How I feel at Christmastime

  • I Wish: More adoptive parents would consider open adoptions.
  • I Love: When my son sees me walk into a room and says, "HI Mommy!"
  • I Long: For the day when I have more self-confidence about who I am as a person and not just what people see on the outside.
  • I Hurt: For people who don't think they need relationships. I've been around a few people like this in my life and it's so sad that they shut everyone out. They are missing out on so many wonderful things.
  • I Imagine: What our house will look like when the work we want to do is complete. I'll probably be imagining that for a long time!
  • I Wonder: How anyone can knit! So many people have tried to teach me and I swear... I'm hopeless.
  • I Pray: That Gabe will dedicate his life to Christ someday. That he will know the joy of becoming a Christian and that he will experience the love that only Christ can give.
  • I Sing: So many Christmas songs in the car, but right now my favorite ones are Rose of Bethlehem and Silent Night by Selah. Oh, and Oh Holy Night by Selah. Ok... so pretty much the entire Selah Christmas CD. If you've never heard of them, check them out - they are my favorite group of all time.
  • I Hope: I can become a mom again some day. I would love for Gabe to have a sibling.
  • I Hate: Feeling selfconscious.
  • I Talk: About my son a lot. I hope I don't annoy people.
  • I Hear: Quiet right now. Nothing but the sound of the keyboard and my party mix crunching while I enjoy some baby nap time.
  • I Smell: Garlic. This smell will always remind me of my husband.
  • I Miss: That feeling of innocence from when I was a child. When I didn't know about all of the junk going on in the world. A time when I thought most people were good and genuine.
  • I Misbehave: In having an occasional cigarette. My husband is kinda restrictive on this one, so I do savor it when he's cool about it.
  • I Envy: Other photographers. I know I'm learning... I just wish I could speed up the process a bit!
  • I Fear: Giving my heart 100% to people. I am always skeptical for a while because I'm afraid of being hurt. I'm working on that.
  • I Need: To lose some weight. I will feel so much better about myself, physically & mentally.

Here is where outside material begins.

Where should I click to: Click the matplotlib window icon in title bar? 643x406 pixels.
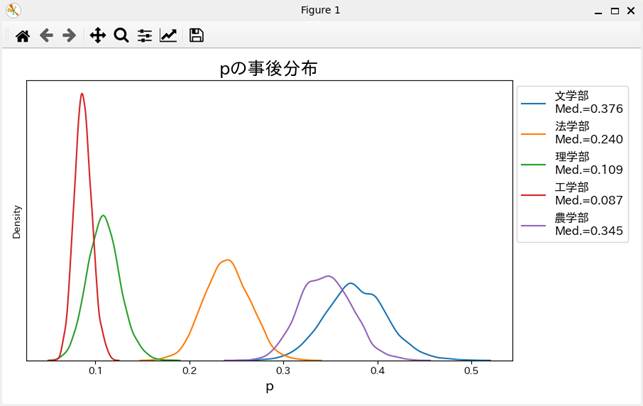pos(13,10)
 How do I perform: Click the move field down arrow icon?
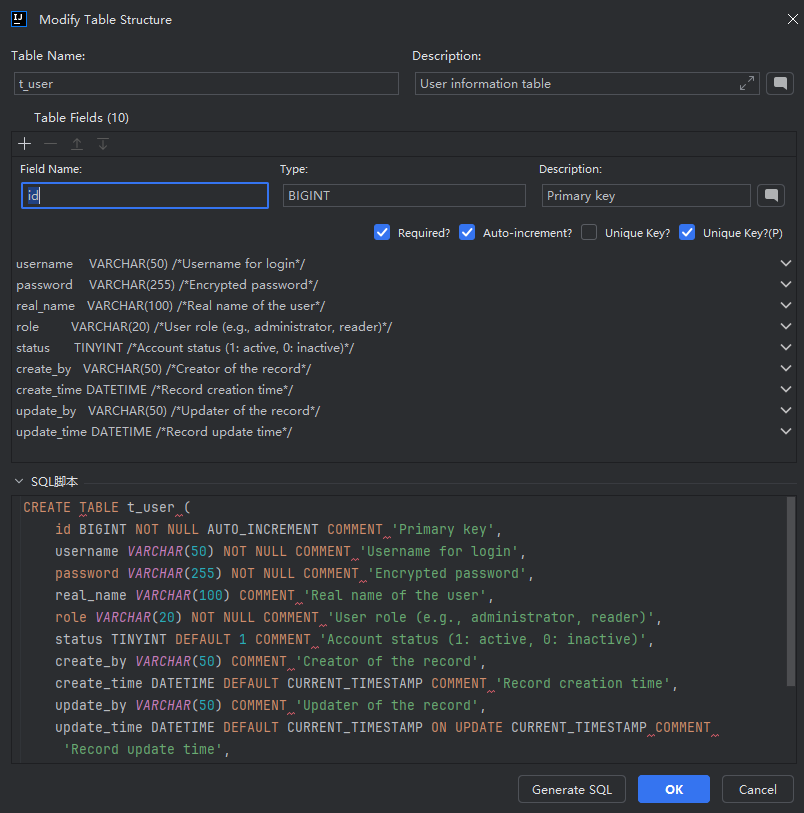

So, that's how I'm feeling this Christmas! I saw this idea on another blog I frequent and it inspired me to write too! You should try it!

Sunday, December 7, 2008

Bob & Tom

I met Drew Hastings last night! We went with Steve & Tami to see the Bob & Tom Allstars Comedy Tour. We had so much fun!! I know this picture isn't very good quality, but it was taken with a cell phone. No big deal - I met Drew Hastings! He was really nice. Want to know something else? Chick has a really wimpy handshake. Sorry, just had to say that.

We had a great time with Steve & Tami (as always). We ate at Bernardi's (I had the coconut shrimp - amazing) and then we headed to the show. We couldn't believe how many grandmas and grandpas were there watching all these guys make crude jokes and use potty mouths! It was quite fun to watch some guy in his 70's get picked on by Bob Zany.

Gabe stayed the night at Abba & PawPaw's, so we got to sleep in a bit today. It was quite nice! This afternoon, Tami is keeping Gabe for a few hours so Greg and I can try and get some Christmas shopping done.

Thanks for the double-date night, honey! I'm so glad we could celebrate your birthday with such a fun evening.